The request: Please rewrite the lines below with "Click" changed to "Tap" and everything else left the same. Leave out the pictures.

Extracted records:
[START]

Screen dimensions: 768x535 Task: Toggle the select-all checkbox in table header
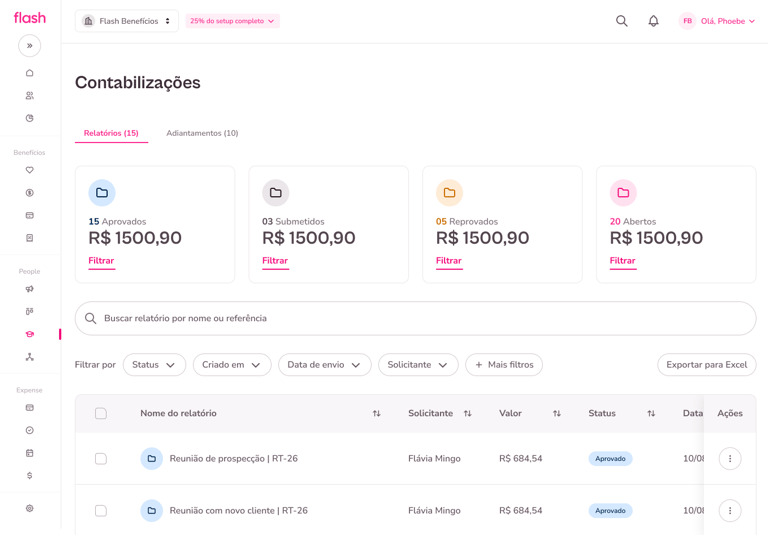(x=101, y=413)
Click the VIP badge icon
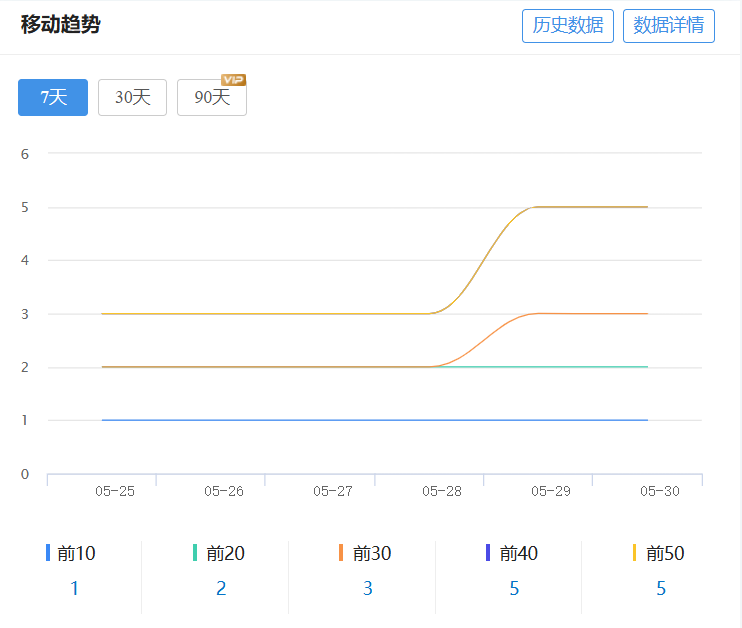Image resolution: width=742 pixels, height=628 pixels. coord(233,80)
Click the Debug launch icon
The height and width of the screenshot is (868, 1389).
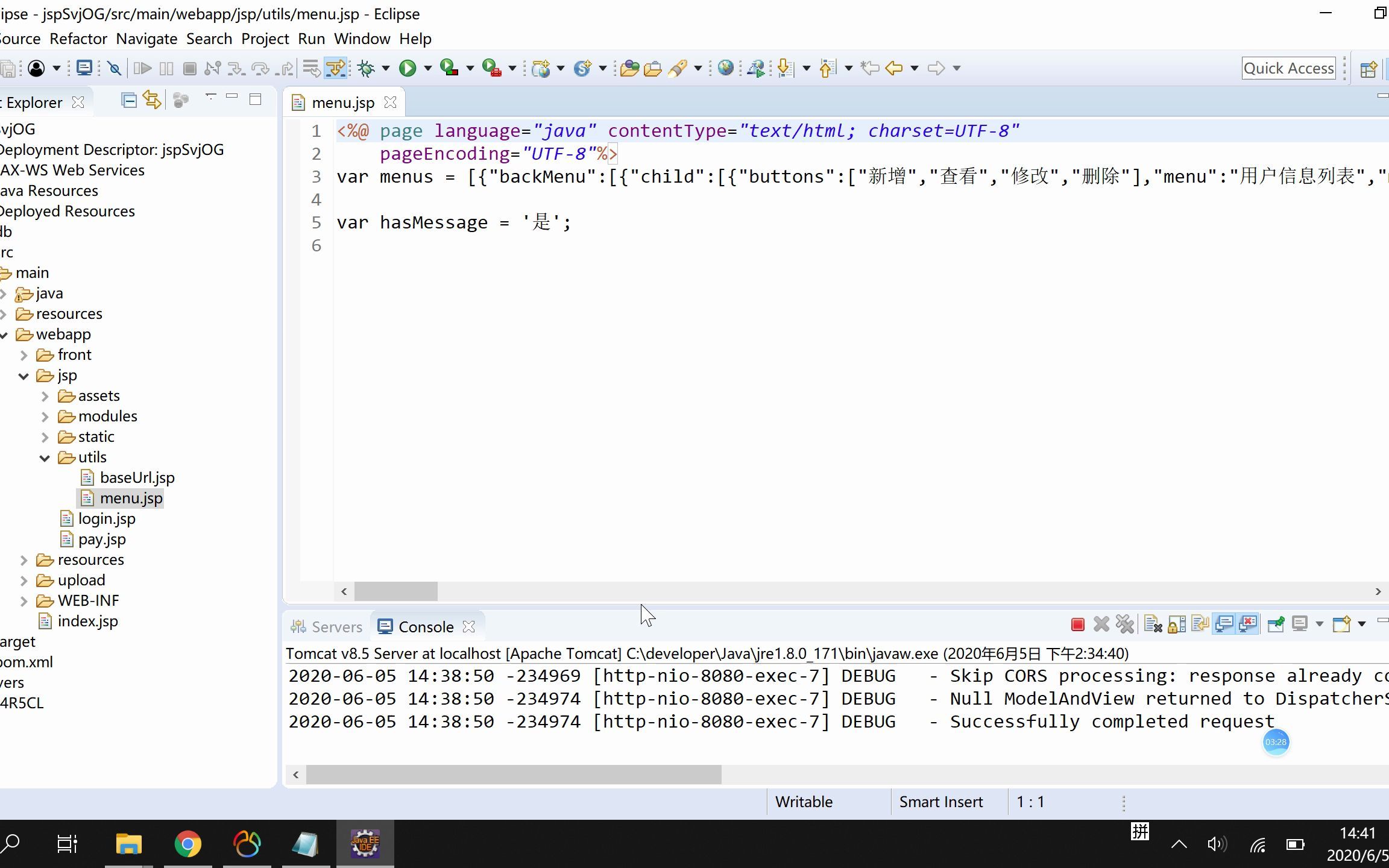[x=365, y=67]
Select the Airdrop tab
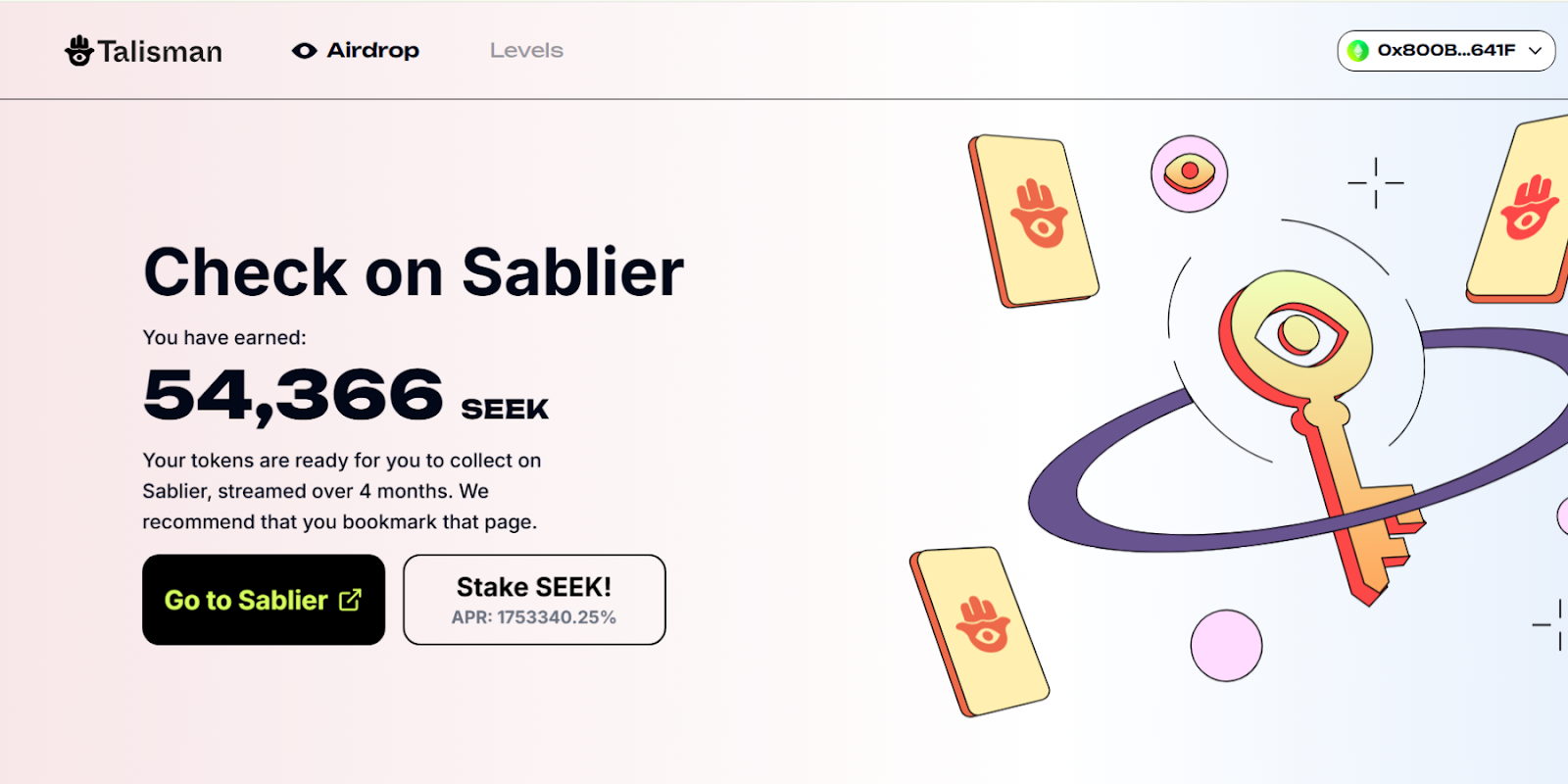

[END]

Reply:
Screen dimensions: 768x535 Task: Toggle the select-all checkbox in table header
(x=101, y=413)
Tap the VIP badge icon
Image resolution: width=742 pixels, height=628 pixels. coord(233,80)
Tap the Debug launch icon
The height and width of the screenshot is (868, 1389).
[x=365, y=67]
Select the Airdrop tab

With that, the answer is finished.